** Objective **
Show each line of the items that contains the string "width", copying the whole line. Matching is case-sensitive.
-- BEGIN Listing --
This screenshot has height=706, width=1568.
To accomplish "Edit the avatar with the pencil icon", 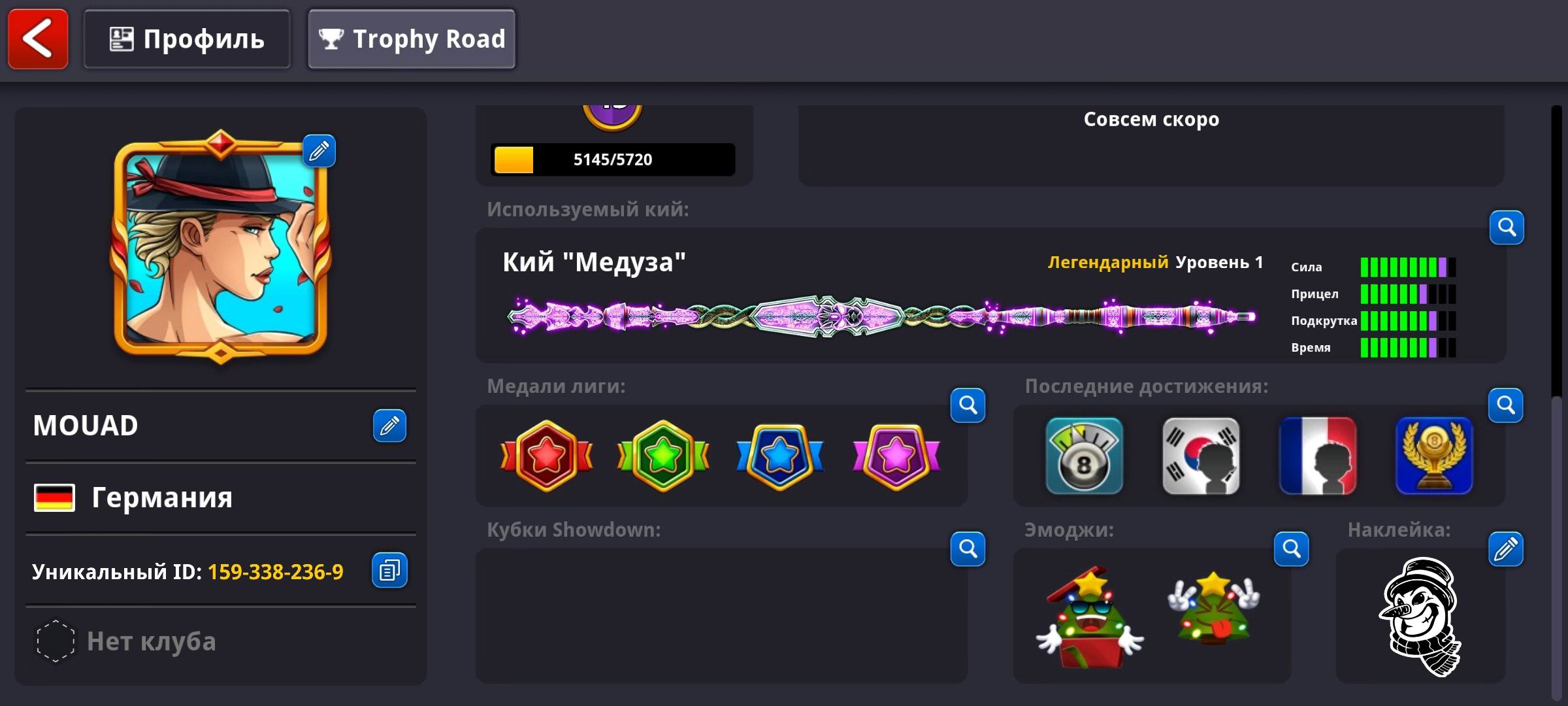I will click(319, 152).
-- END Listing --
-- BEGIN Listing --
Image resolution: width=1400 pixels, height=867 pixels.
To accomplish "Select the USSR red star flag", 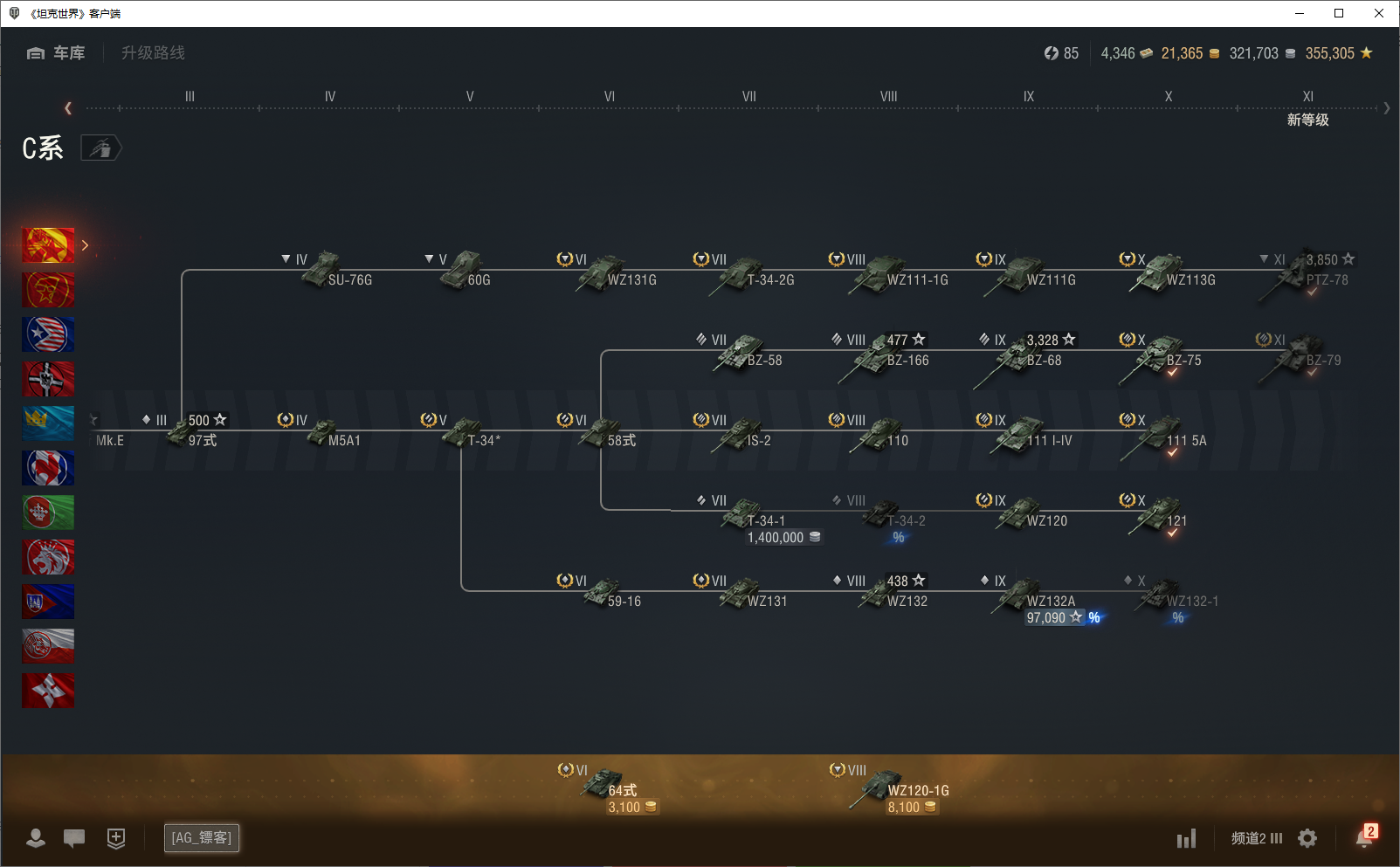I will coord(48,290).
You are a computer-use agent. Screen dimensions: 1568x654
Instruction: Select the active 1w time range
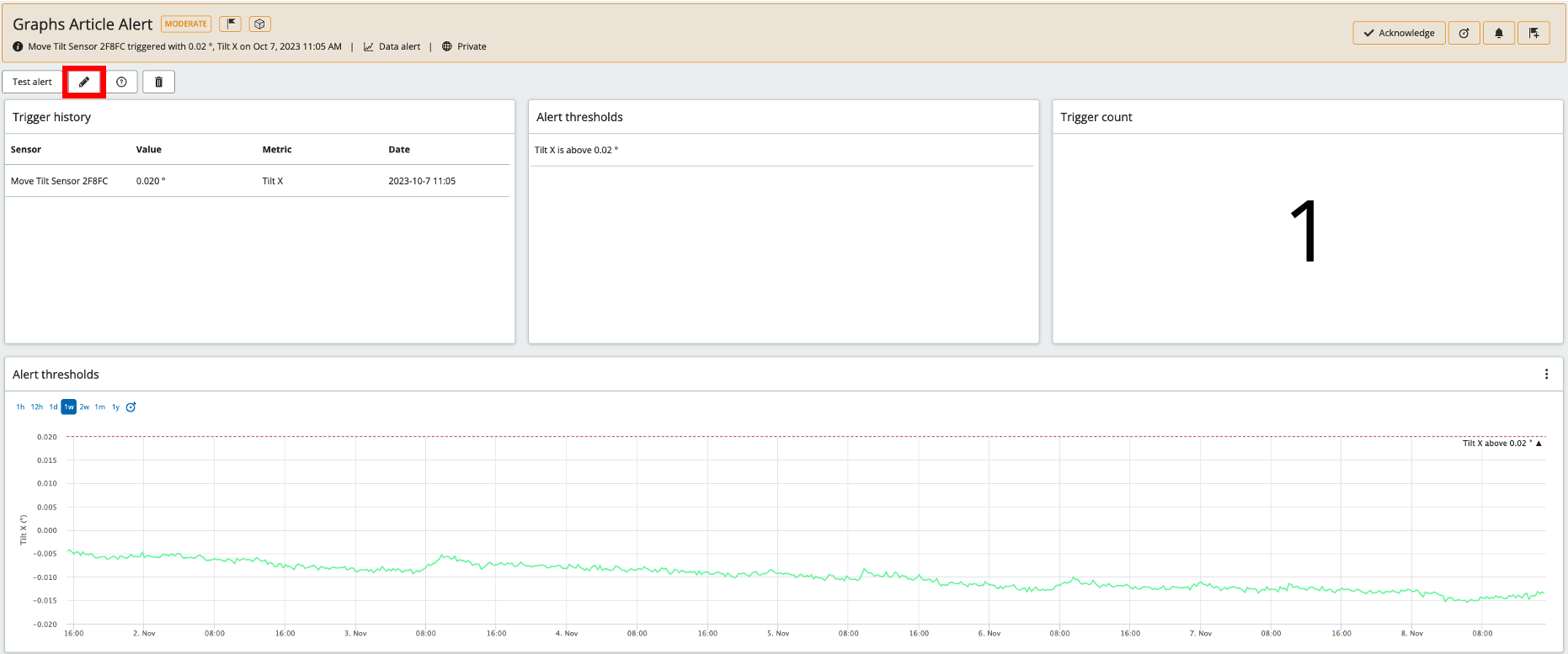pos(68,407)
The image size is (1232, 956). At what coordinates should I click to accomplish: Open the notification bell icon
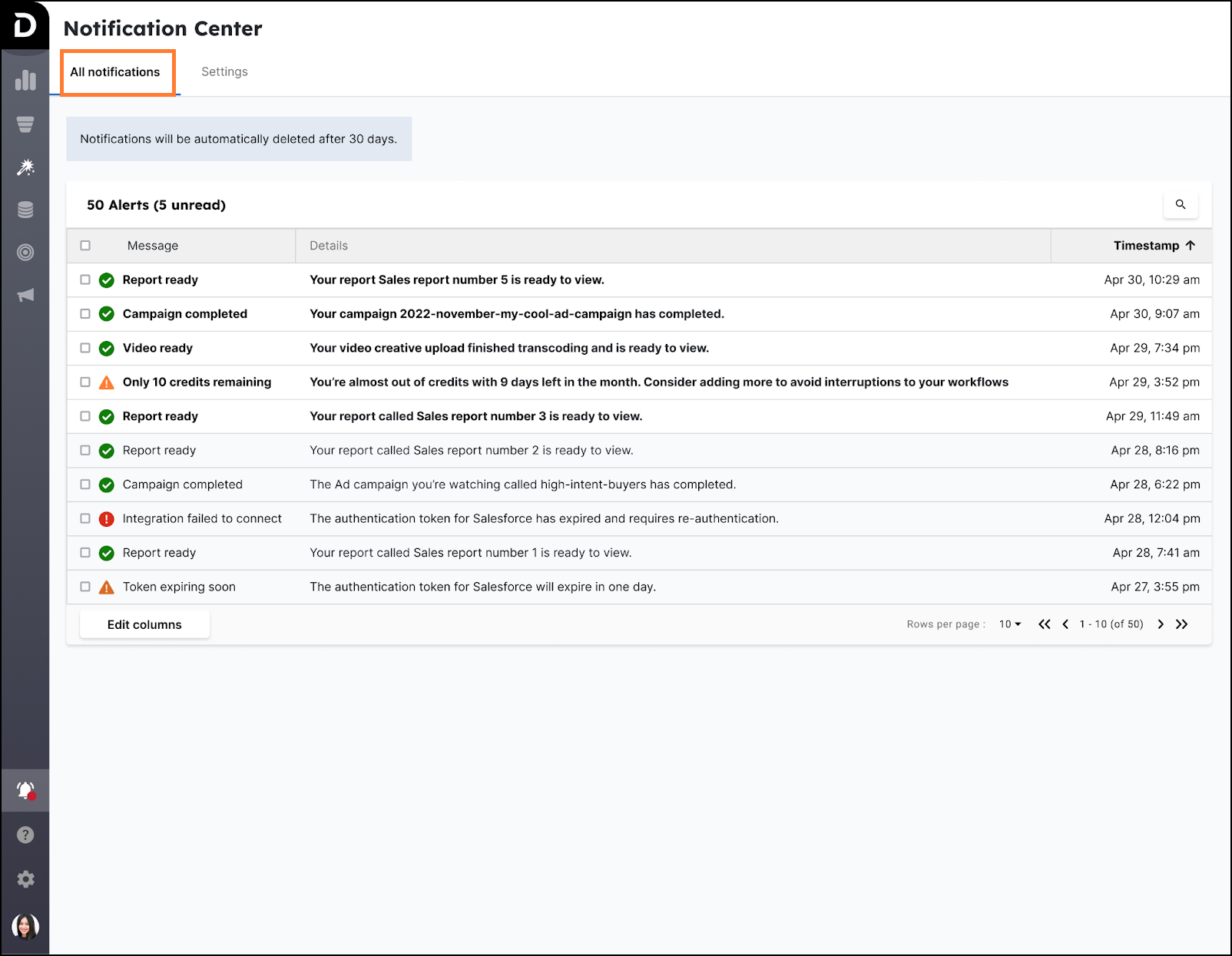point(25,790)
-- END Listing --
** Solution to the exercise **
This screenshot has height=706, width=1568.
Image resolution: width=1400 pixels, height=867 pixels.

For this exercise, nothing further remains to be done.